● EXERCISE DETAILS: The word "agent" marks the lines to copy; find all of them in the entries below.

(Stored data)
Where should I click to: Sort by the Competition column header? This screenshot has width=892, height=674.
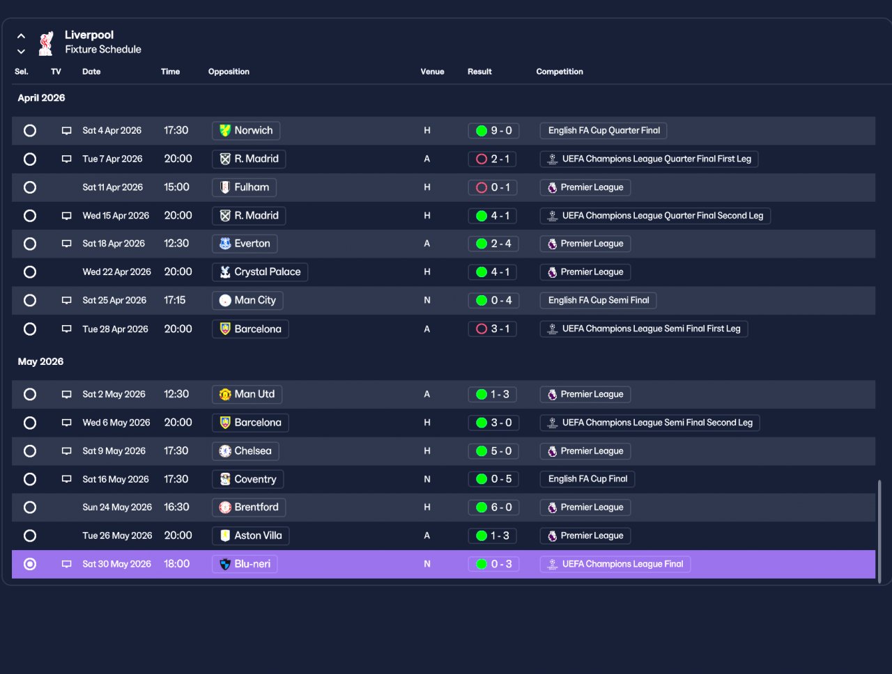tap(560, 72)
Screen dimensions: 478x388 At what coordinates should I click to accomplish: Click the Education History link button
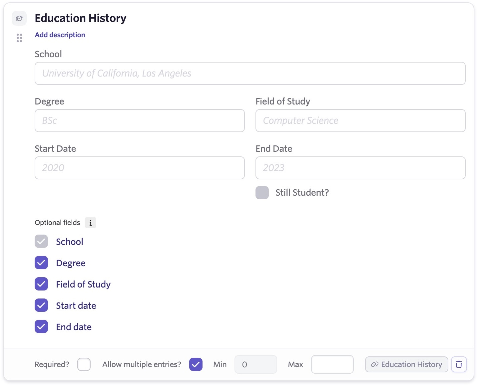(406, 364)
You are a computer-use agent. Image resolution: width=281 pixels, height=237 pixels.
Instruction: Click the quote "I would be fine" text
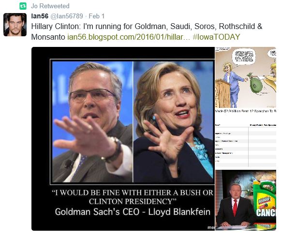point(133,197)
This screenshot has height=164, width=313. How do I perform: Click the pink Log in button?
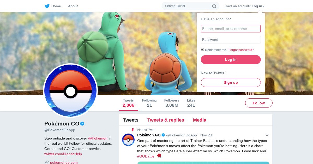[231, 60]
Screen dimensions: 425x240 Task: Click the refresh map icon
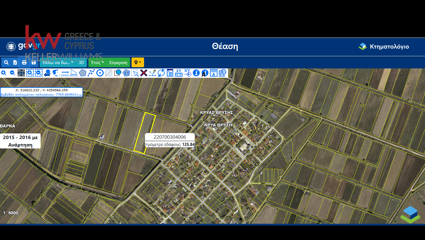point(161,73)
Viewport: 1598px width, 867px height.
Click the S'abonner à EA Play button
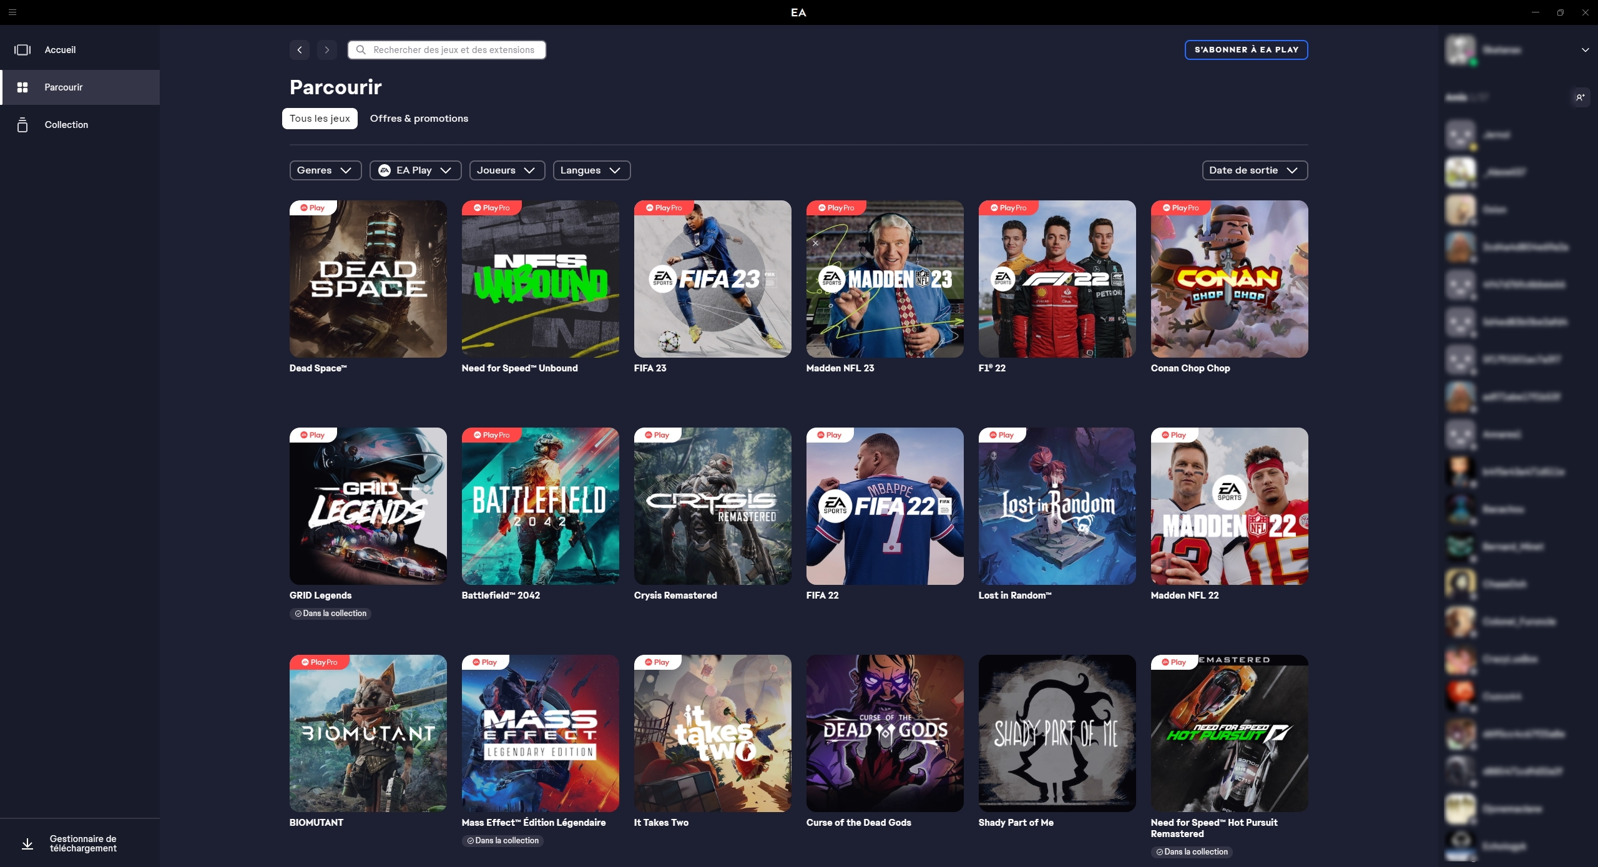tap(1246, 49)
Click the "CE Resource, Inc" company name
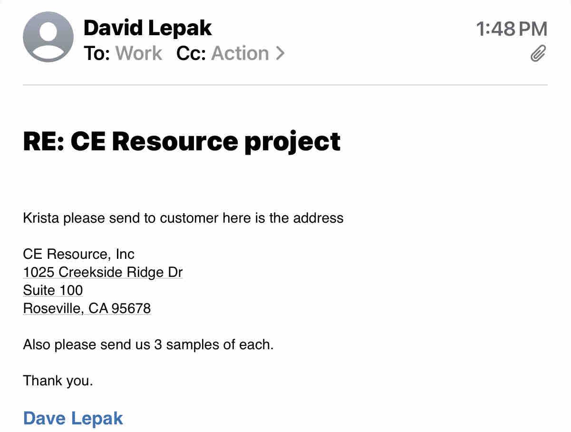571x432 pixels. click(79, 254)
* * *
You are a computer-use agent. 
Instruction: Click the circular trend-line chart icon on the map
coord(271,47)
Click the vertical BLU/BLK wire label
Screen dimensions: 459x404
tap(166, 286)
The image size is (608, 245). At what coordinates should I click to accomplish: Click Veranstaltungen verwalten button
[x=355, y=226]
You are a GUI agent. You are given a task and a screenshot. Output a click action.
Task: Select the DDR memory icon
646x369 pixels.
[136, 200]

● WRITTEN SOLUTION:
You are a computer-use agent. Image resolution: width=281 pixels, height=237 pixels.
You are a computer-use agent. 
You are a GUI agent. You are given a task and a screenshot. Output a click action.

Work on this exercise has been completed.